This is at least part of the presumptive reasoning behind, for example, museums refusing donations from the Sackler family.


----------



## minorhero (Apr 24, 2020)

Socratic Monologue said:


> A useful distinction. I'd like to add one more consideration, though:
> 
> 3) Ownership of the offspring of smuggled frogs is itself morally wrong, regardless of future effects even if those effects are positive, because an egregious moral violation in the past makes this act in the present possible.
> 
> This is at least part of the presumptive reasoning behind, for example, museums refusing donations from the Sackler family.


Ah but what does it mean when you say "moral". A dictionary would define it as concerning right and wrong behavior. Doesn't this relate back to one of the two issues? 
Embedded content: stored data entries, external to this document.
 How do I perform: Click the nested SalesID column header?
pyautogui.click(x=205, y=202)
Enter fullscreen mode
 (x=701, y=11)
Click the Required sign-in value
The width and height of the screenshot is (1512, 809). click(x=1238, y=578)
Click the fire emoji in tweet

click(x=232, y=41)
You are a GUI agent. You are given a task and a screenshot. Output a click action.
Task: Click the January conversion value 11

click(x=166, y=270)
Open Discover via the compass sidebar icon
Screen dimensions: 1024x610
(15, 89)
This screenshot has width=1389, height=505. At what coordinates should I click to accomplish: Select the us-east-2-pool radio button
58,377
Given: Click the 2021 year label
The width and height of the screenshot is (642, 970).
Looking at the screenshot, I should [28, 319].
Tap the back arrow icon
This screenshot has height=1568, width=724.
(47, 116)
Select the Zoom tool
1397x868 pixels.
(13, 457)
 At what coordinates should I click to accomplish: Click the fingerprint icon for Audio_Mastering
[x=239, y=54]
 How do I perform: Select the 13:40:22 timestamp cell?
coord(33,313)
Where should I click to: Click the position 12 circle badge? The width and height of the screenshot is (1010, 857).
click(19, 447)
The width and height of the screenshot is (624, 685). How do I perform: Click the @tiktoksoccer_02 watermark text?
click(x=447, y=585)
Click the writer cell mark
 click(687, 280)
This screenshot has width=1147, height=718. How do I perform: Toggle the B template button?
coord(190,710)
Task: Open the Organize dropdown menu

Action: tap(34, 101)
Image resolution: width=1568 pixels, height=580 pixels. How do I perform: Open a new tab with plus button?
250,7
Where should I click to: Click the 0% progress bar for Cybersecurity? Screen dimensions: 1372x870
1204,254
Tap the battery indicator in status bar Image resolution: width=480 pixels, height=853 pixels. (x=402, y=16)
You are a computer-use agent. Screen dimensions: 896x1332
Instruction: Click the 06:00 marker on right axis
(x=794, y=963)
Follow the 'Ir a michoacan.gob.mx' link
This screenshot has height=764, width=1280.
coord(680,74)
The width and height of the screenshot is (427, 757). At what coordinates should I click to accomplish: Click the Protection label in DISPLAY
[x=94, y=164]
A facebook group linked an article (one I have been searching for since first reading the blue galacs thread but now can't find... facebook is worthless for this) that Brazil is thinking of loosening their restrictions on animal exports. So let me pose a hypothetical. Assume for a moment that next week Brazil does this and now a certain number of frogs can be exported each year into the hobby. Assume that blue galacs are one of these frogs legally exported. In this hypothetical, are the existing smuggled frogs/progeny morally wrong to own? What if they breed with legally exported frogs, would those progeny be morally wrong to own? What if 50 years from now those lines of frogs are hopelessly intermingled, would it be wrong to own a blue galac at that point? The answers to these questions most likely vary wildly with the person and their interpretation of the value of laws.


----------



## Tijl (Feb 28, 2019)

I feel everyone have to ask themselves what the difference is between smuggled frogs and 'legaly' exported frogs.

The line between legal and illegal is ver very thin on this subject. 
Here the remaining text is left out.